We discuss today the networking in container world and primarily in context of K8s .

Flannel is an overlay network mechanism where as Calico is basically a pure L3 play.

Flannel works by using a vxlan device in conjunction with a software switch like linux bridge or ovs.

Container A when tries to reach container B on different host the traffic is pushed to the bridge on host
A via the VETH pair. The bridge then based on ARP tries to get the mac of container B. Since container B
is not on the host the traffic by bridge is forwarded at L2 to the vxlan device (software device) which
then allows flannel daemon software to capture those packets and then wrap then into a L3 packet for
transport over a physical network using UDP. Also vxlan tagging is added to the packet to isolate them
between tenants.

Flannel shown diagrammatically


In case of Calico, the approach is little different.

Calico injects a routing rule inside the container for gateway at this IP 169.254.1.1.

default via 169.254.1.1 dev eth0

169.254.1.1 dev eth0 scope link

What this means is that any traffic from the container first tries to go to the default gateway IP. Since
the default gateway IP is reachable at eth0 , the ARP request is sent to eth0 for determining the mac
address for gateway IP.

The trick here is the arp proxy configured at the veth device on host side.

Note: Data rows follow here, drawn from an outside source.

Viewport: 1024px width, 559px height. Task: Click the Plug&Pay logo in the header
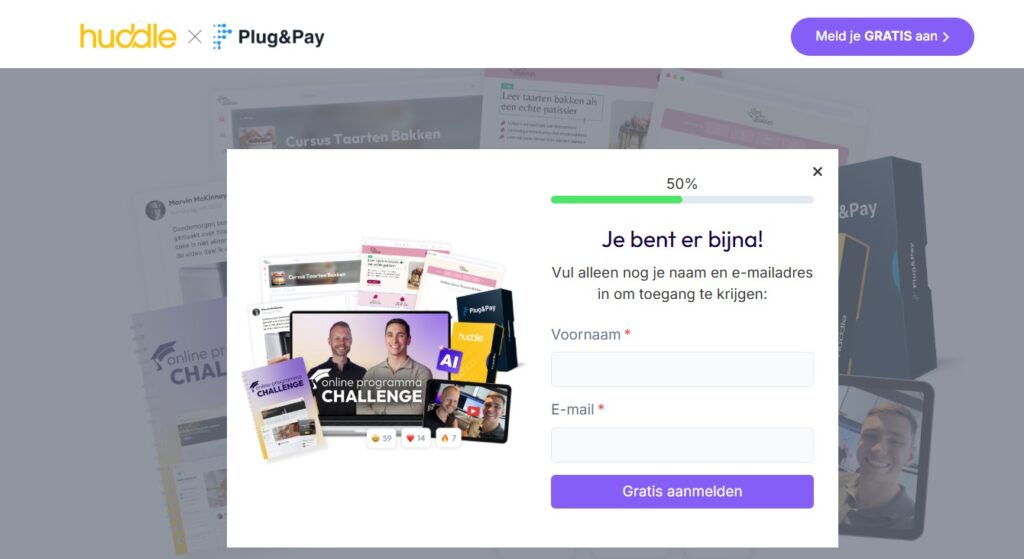click(x=268, y=37)
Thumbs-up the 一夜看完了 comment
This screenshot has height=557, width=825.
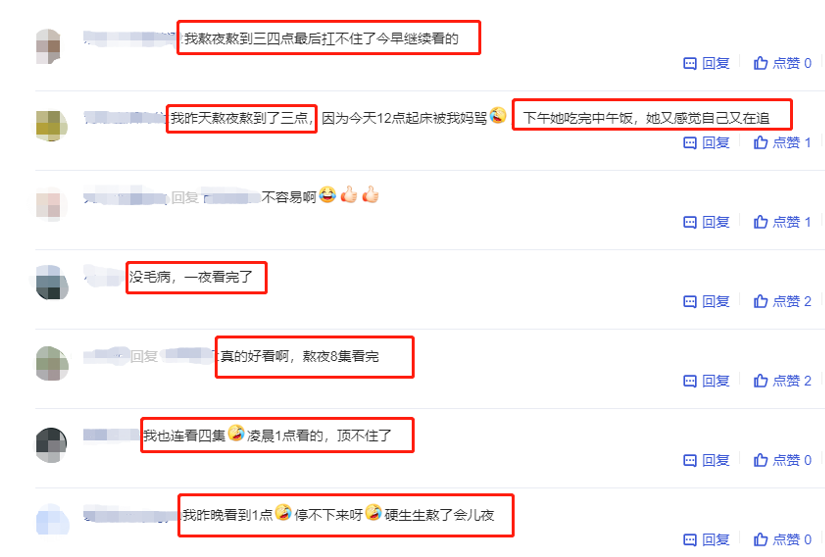760,301
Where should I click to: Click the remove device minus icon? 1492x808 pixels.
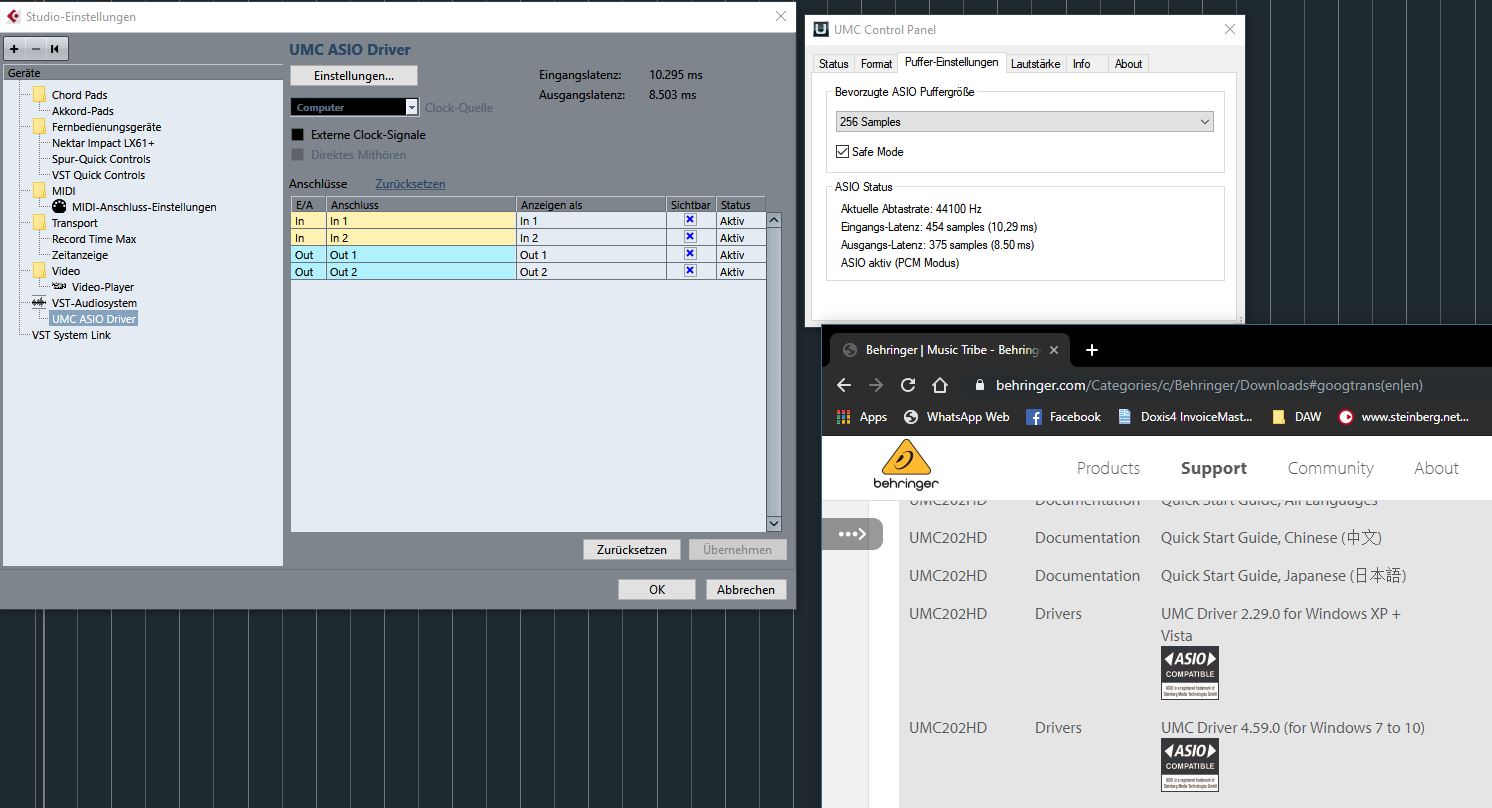click(x=36, y=48)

This arp proxy responds back with its mac for the ARP request for 169.254.1.1.

Post this resolution the packets are sent to the veth device with source IP of container and destination
IP of target container. From here on the L3 routing takes effect which knows how to route for the
destination container IP. This route synchronization is provided via BGP protocol.

So here you can see in Calico solution, we got rid of software bridges as well as preserved the source IP.

Also the overlay complexity is out of the picture and it’s a pure L3 solution.